Comida de rua – Singapura:

Situação semelhante à dos espanhóis é vivida pelos proprietários de barracas e trailers de comida de rua em Singapura. A tradição de comer bem e barato nessas bancas atrais milhares de moradores e visitantes diariamente. O movimento voltou depois da pandemia, mas os lucros caíram à medida em que muitos dos comerciantes têm ignorado os aumentos de matérias primas como óleo de cozinha e ovos e mantido os preços. O quilo do frango, carne mais popular no país, subiu 80% em um ano.

 

Abacates – México:

O México é o maior produtor de abacates do mundo. Os frutos rendem mais de US$ 3 bilhões ao ano para a economia local. Mas eles estão se tornando artigo raro na mesa dos mexicanos, depois de os preços subirem 250%¨em dois anos.

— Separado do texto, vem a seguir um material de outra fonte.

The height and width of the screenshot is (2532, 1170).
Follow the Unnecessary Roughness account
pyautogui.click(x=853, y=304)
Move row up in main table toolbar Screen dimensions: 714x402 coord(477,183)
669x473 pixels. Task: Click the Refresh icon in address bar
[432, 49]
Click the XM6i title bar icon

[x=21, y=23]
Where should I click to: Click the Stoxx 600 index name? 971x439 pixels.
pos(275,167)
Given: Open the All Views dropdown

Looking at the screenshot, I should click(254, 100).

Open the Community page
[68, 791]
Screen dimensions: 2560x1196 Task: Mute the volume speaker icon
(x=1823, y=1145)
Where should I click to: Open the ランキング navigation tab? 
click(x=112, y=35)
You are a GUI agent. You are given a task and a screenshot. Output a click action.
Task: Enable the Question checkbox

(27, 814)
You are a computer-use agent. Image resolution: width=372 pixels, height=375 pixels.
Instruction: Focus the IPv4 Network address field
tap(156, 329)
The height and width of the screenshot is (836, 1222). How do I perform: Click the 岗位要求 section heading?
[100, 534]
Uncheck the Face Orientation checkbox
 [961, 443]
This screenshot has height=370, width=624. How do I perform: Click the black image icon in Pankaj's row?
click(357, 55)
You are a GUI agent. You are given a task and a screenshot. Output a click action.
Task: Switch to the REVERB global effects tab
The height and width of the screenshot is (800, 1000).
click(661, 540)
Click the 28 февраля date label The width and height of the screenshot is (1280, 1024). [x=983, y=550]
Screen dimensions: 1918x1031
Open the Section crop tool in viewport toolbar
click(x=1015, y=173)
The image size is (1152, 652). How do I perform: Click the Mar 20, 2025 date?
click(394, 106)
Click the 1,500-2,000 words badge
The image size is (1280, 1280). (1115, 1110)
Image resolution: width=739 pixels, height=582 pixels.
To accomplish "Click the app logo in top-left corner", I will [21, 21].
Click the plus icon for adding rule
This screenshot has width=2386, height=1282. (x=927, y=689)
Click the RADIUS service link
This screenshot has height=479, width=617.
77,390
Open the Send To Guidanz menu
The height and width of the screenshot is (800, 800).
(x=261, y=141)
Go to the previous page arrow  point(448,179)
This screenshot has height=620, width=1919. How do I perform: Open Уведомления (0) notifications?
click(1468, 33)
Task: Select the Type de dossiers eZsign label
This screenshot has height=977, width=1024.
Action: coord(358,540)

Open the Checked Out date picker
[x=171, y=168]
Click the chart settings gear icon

A responsabilidade pelas altas é da convergência nefasta de pandemia, crise climática e até mesmo a guerra na Ucrânia. Por conta do conflito, as altas nos preços de combustíveis elevaram custos dos produtores. A inflação no país atingiu o índice mais alto dos últimos anos.

 

Queijos – Holanda:

Cada cidadão holandês consumiu, em média, 26 quilos de queijos em 2020. Em 2022, a expectativa é que essa média fique menor. Apenas nos primeiros quatro meses o consumo caiu 6%, possível reflexo da alta dos preços do produto, que ficou nos mesmos 6%. Os motivos são os mesmos verificados em outras cadeias ao redor do mundo: alta na energia e outros insumos após a invasão da Ucrânia. Mas há uma razão adicional: produtores de leite e governo holandês vivem uma queda de braços em torno de restrições ambientais, o que afetou a oferta da principal matéria-prima da indústria queijeira.

 

Arroz jollof – Nigéria:

Arroz, tomates, pimentas, vegetais e frango, carne ou peixe. De maneira geral, é essa a receita do arroz jollof, prato cotidiano na mesa dos nigerianos. O prato é tão popular que existe um índice Jollof para medir a inflação de alimentos no país baseado em seu preparo. No segundo trimestre deste ano, o índice registrou alta de 8,3%, segundo a consultoria SBM Intelligence, de Lagos. Os índices oficiais, que incluem outros alimentos e custos, são ainda mais alarmantes. O instituo nacional de estatísticas da Nigéria estimou em 19,5% a inflação de maio.